What lines in the listing include "agent"? Return a copy of each.
----
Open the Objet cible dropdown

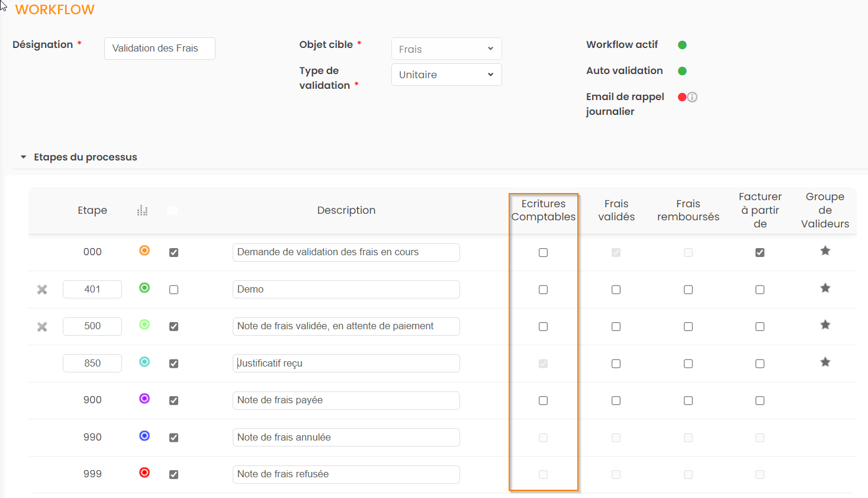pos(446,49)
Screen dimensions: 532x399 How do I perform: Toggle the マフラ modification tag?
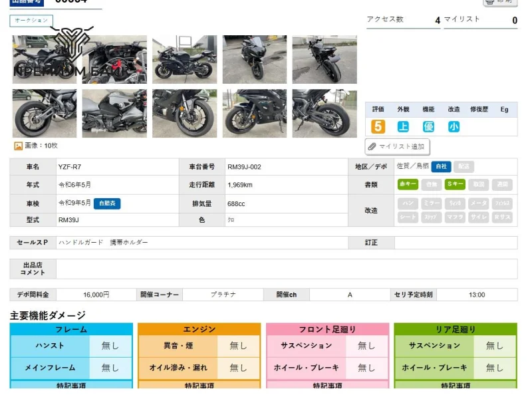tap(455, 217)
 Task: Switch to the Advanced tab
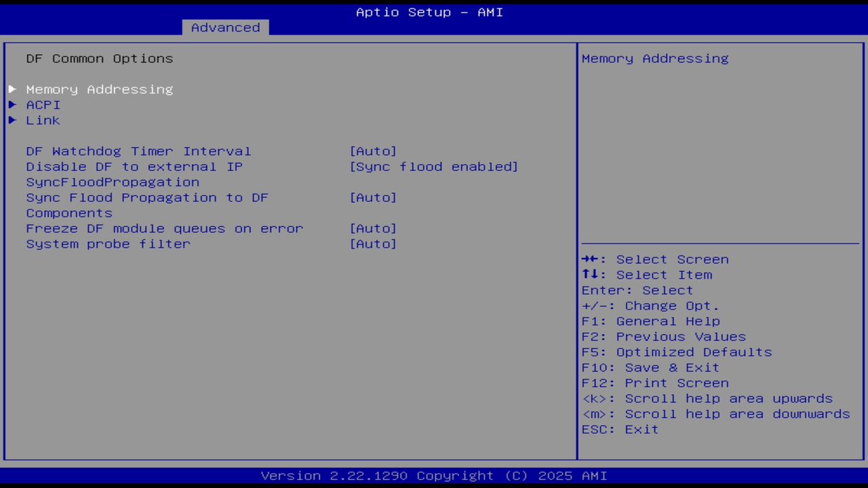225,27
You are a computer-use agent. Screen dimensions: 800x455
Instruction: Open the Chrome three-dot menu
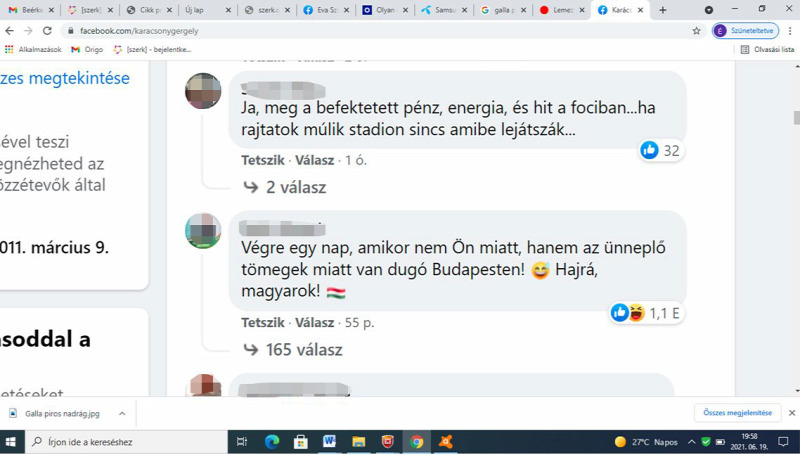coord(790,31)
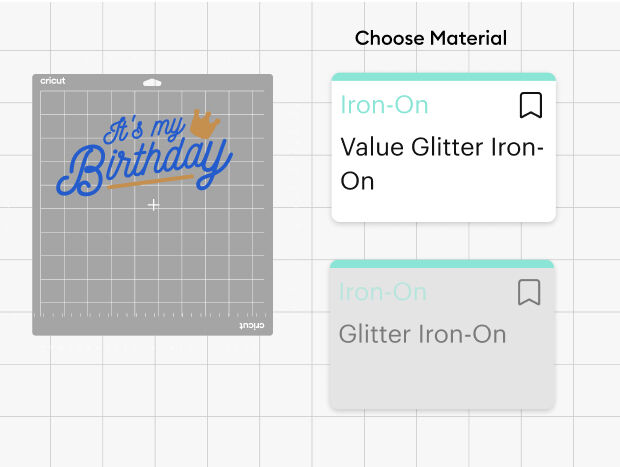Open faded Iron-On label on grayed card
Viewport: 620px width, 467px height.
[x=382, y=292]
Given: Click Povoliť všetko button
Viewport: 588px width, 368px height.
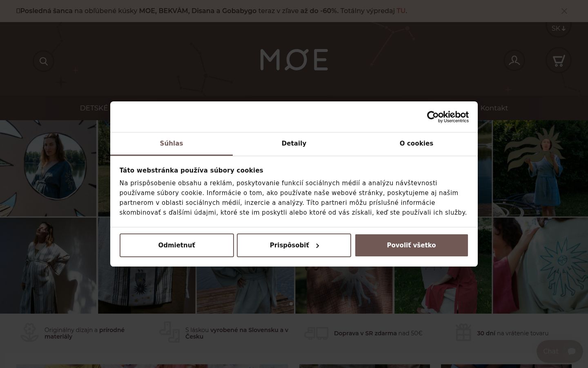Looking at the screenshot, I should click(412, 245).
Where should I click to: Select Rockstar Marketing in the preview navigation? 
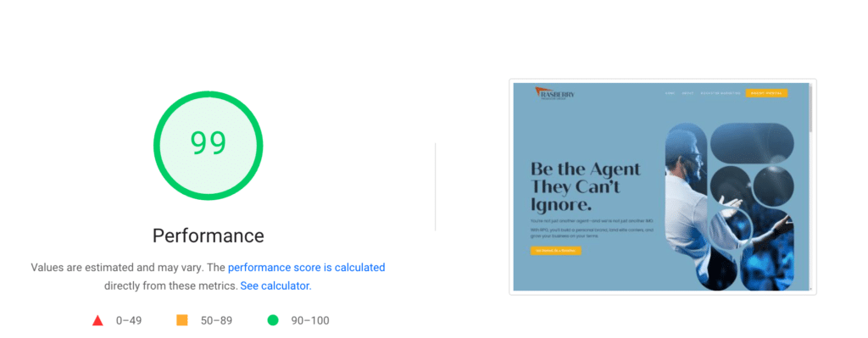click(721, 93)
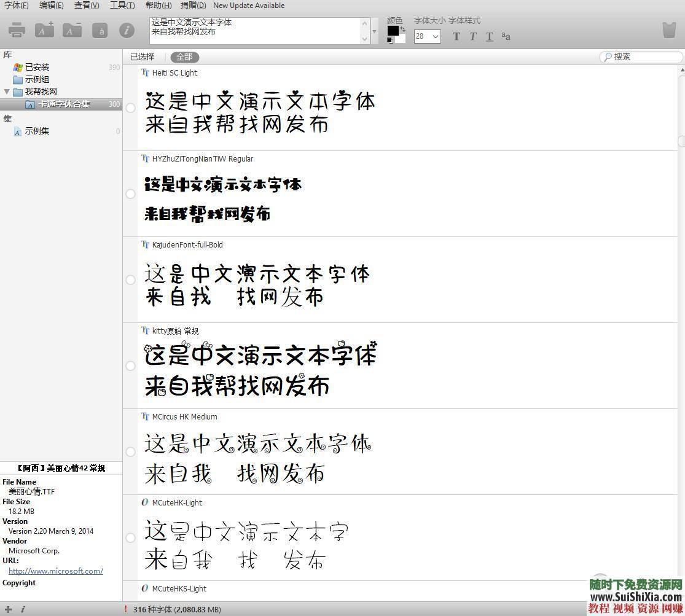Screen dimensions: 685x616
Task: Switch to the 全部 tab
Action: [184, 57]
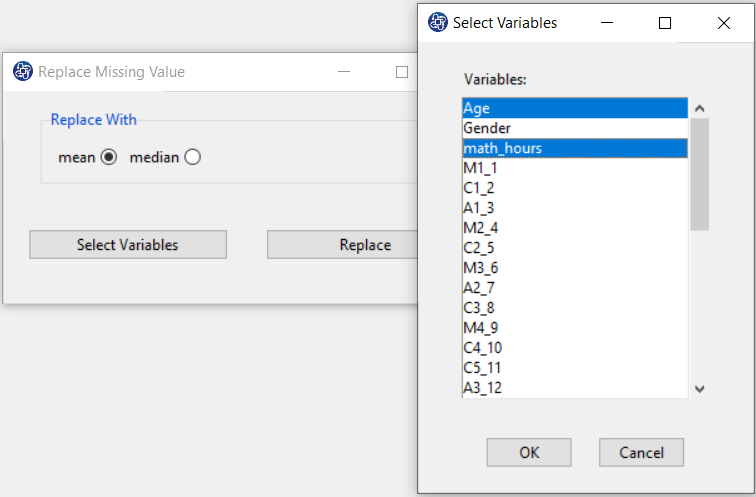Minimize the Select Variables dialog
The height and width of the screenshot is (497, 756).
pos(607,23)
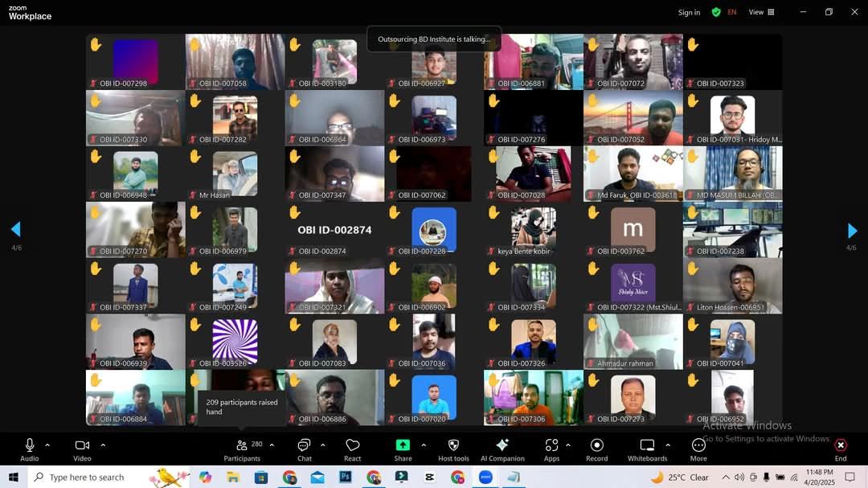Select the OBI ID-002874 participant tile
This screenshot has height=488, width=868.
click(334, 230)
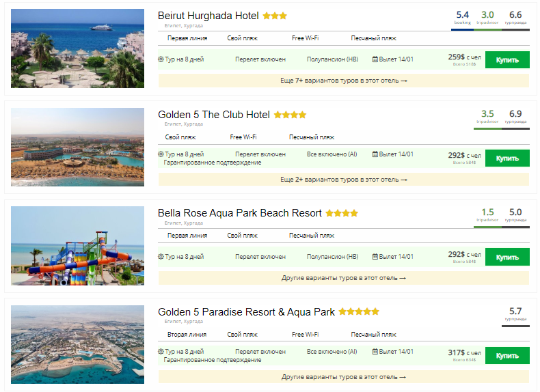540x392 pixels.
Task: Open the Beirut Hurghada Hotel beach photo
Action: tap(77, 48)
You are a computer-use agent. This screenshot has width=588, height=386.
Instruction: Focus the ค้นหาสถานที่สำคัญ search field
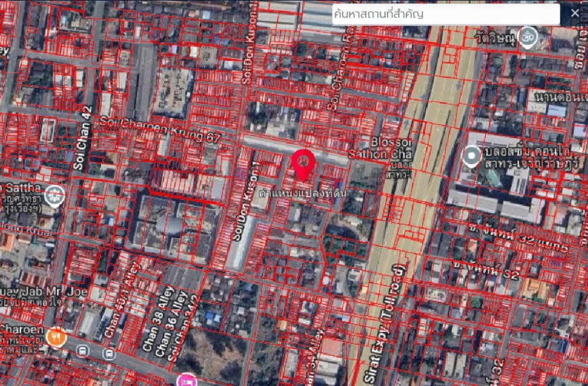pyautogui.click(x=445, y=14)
----
**TASK RESPONSE:**
You are a computer-use agent. Screen dimensions: 800x455
You are a computer-use agent. This screenshot has width=588, height=386.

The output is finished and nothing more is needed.